A water utility has filed suit against two companies for alleged groundwater contamination, seeking to hold them liable for the costs of cleaning up the water supply. Alligator Rural Water and Sewer is alleging that the defendants were the source of two potentially carcinogenic chemicals that appeared in the water supply in McBee, South Carolina. The lawsuit claims $450 million in damages. News reports do not indicate if any personal injury lawsuits have arisen from the alleged contamination, but the scenario of groundwater contamination by possibly cancer-causing agents has been behind several prominent lawsuits around the country.
Alligator filed suit in September 2012 in Chesterfield County, South Carolina against peach grower McLeod Farms and wire manufacturer Mar Mac Wire, Inc. An investigation by the Columbia, SC NBC affiliate, WIS, found that numerous private water wells tested positive for contamination by Dibromochloropropane (DBCP) and Ethylene Dibromide (EDB) in 2007. The state's Department of Health and Environmental Control (DHEC) also reportedly found elevated levels of DBCP and radium in Alligator's water system during inspections between 2005 and 2009. According to WIS, Alligator spent $15 million on a water filtration system after a meeting with DHEC in May 2009. A DHEC inspection in July 2012 reportedly found no trace of the chemicals.
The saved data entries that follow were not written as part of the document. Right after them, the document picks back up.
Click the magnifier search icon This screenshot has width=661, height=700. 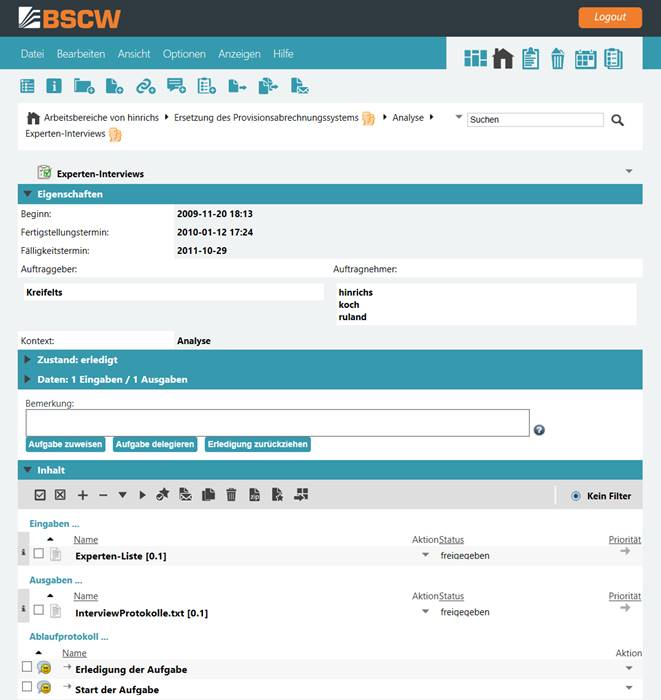[617, 120]
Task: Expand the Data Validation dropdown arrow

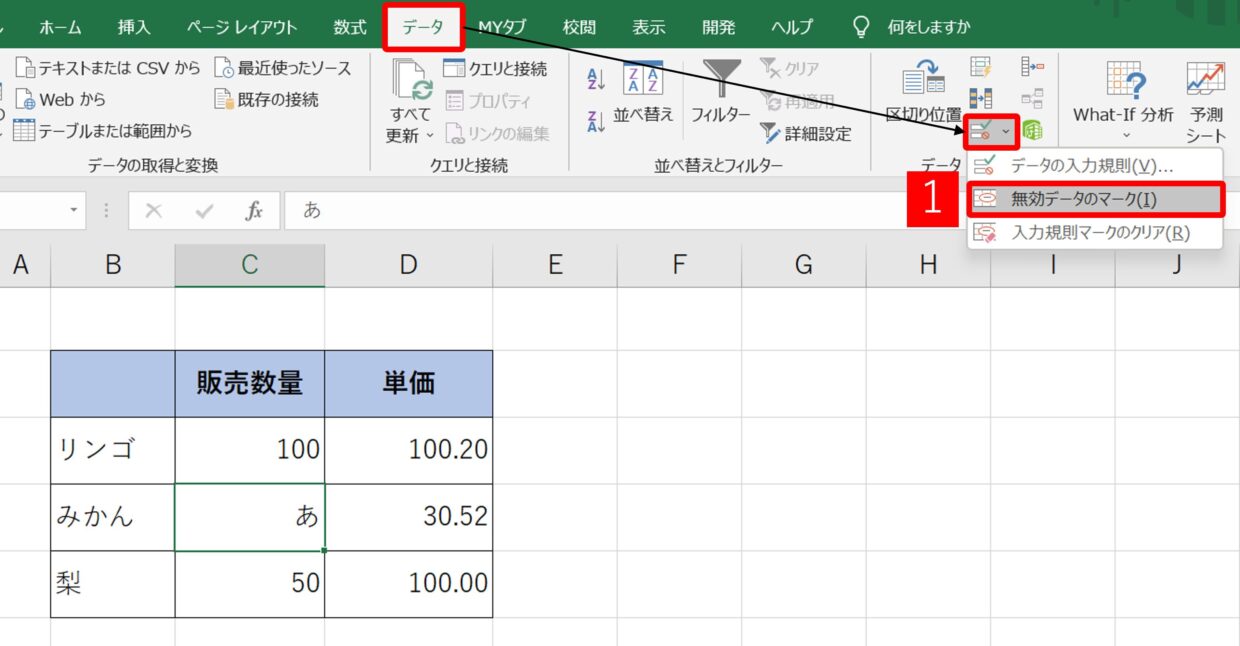Action: 1006,132
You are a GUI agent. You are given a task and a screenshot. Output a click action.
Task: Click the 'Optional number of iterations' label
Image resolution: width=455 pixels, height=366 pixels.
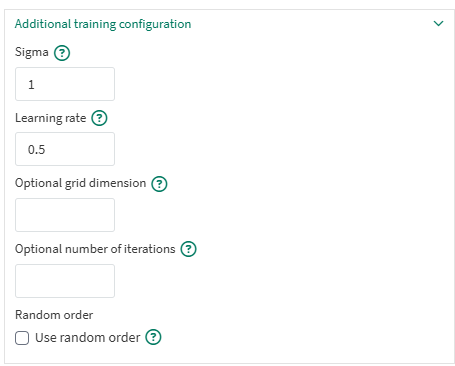[95, 249]
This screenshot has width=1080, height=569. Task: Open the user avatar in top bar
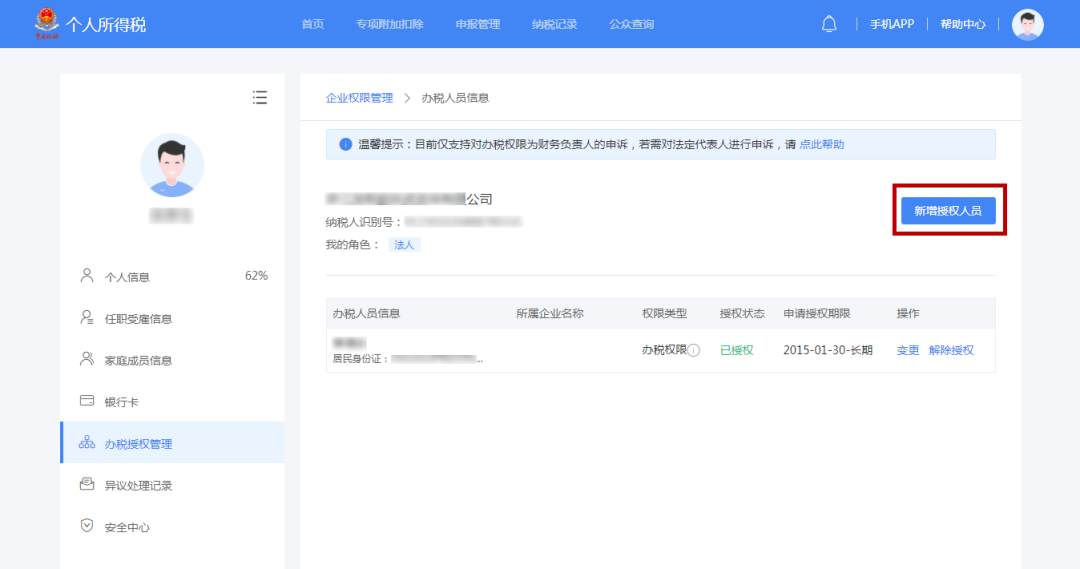pos(1027,24)
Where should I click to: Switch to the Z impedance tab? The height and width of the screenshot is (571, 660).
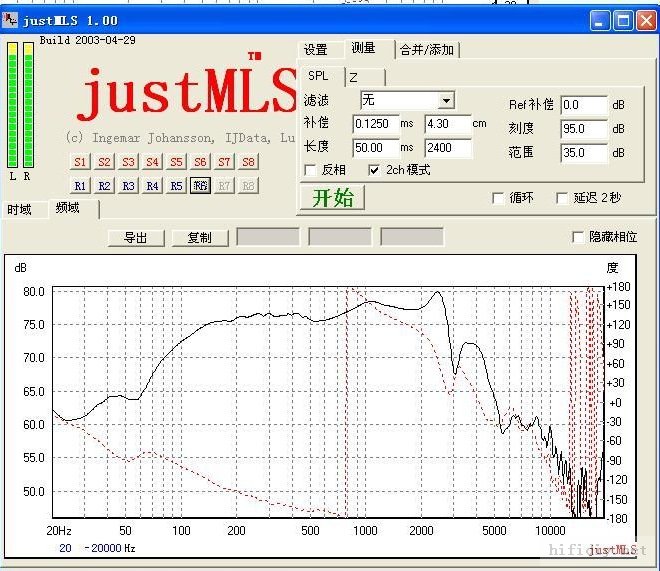point(353,76)
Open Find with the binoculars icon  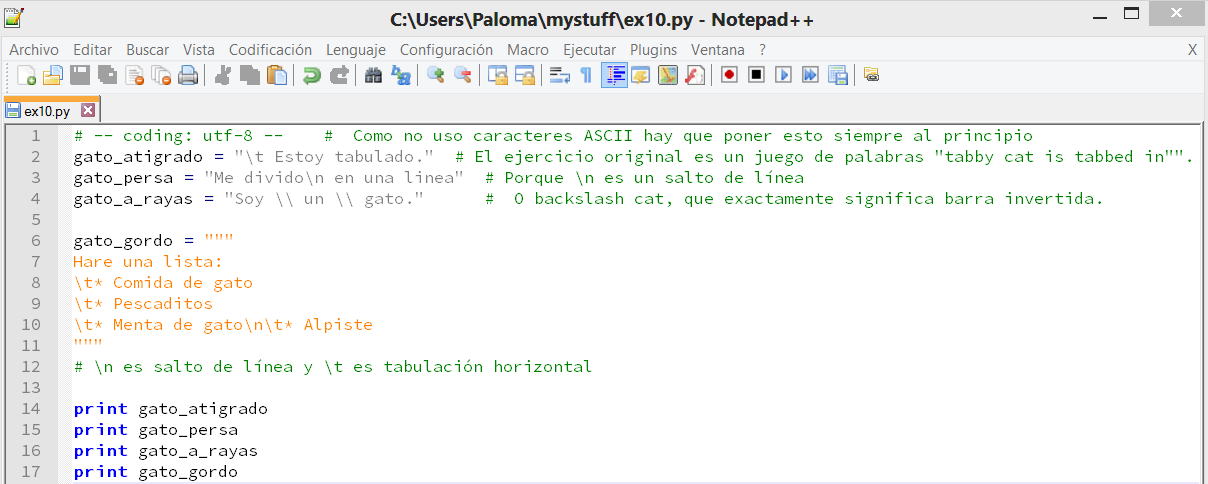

Farmers and manufacturing companies used DBCP and EDB until the U.S. Environmental Protection Agency (EPA) banned them in the 1970's. The EPA determined that both chemicals presented a high risk of various health complications, including cancer. While the filtering system installed by Alligator may be responsible for the lack of the chemicals in recent tests, the DHEC has stated that private wells may still have some traces of contamination.